In a recent development that should hardly surprise those who follow the climate litigation theater, the Pacific Coast Federation of Fishermen’s Associations (PCFFA) has withdrawn its climate lawsuit. This move, as reported by Energy in Depth and Fox News, is a telling example of the unending trend of frivolous climate lawsuits, particularly those championed by the Sher Edling law firm.
The PCFFA, under the representation of Sher Edling, filed a lawsuit alleging catastrophic impacts of climate change on their crab fishing grounds. However, when the legal battle was moved to federal court, the association abruptly dropped the case. This raises questions about the actual substance and intent behind such lawsuits. Was this lawsuit genuinely seeking justice, or was it another example of using the legal system for publicity and political posturing?
PCFFA’s lawsuit dates back to November 2018 and was among the first “climate deception” cases filed nationwide. The lawsuit — which names Chevron, ExxonMobil, BP America, Shell and ConocoPhillips, among several other oil companies as defendants — sought to hold the industry accountable for its alleged “decades-long campaigns of deception about the science of climate change and the role their products play in causing it.”https://www.foxnews.com/politics/major-climate-deception-lawsuit-against-big-oil-voluntarily-dismissed
Sher Edling’s approach to climate litigation seems to be more about quantity than quality: file as many lawsuits as possible, from various angles, regardless of their actual merit. This strategy, as highlighted on the Gelbspan Files website, appears to be less about achieving legal outcomes and more about creating a narrative.

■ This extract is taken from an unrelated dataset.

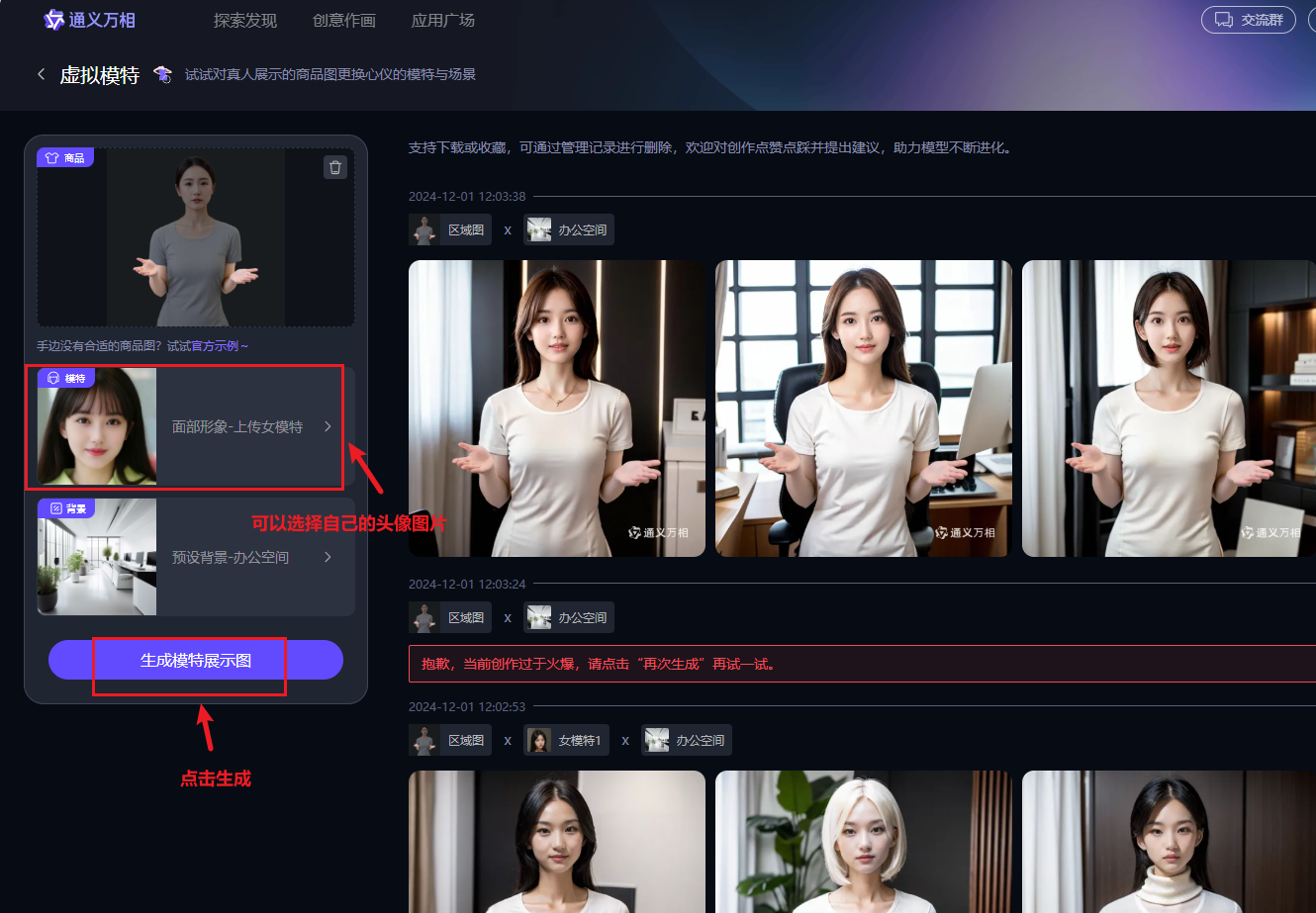The image size is (1316, 913).
Task: Switch to the 创意作画 tab
Action: 343,20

Sher Edling’s other cases, in addition to California’s case, may face a similar fate as the PCFFA case as they continue to work their way through court. One other case — filed by King County, Oregon — was dismissed in 2021.https://www.foxnews.com/politics/major-climate-deception-lawsuit-against-big-oil-voluntarily-dismissed
The internal discord within the PCFFA and skepticism about the lawsuit’s validity were evident from the outset. Some members of the association themselves pointed out the irony of suing fossil fuel companies while relying on their products for their fishing operations.
“How do we run our engines without oil? How do we fish without oil? Electricity? I’m a small vessel. I’m only 68 tons and my God, I don’t know how that would work.’” (emphasis added)https://eidclimate.org/another-one-bites-the-dust-fishermens-association-drops-climate-lawsuit/
This contradiction undermines the lawsuit’s credibility and exposes the complexities and nuances often overlooked in climate litigation.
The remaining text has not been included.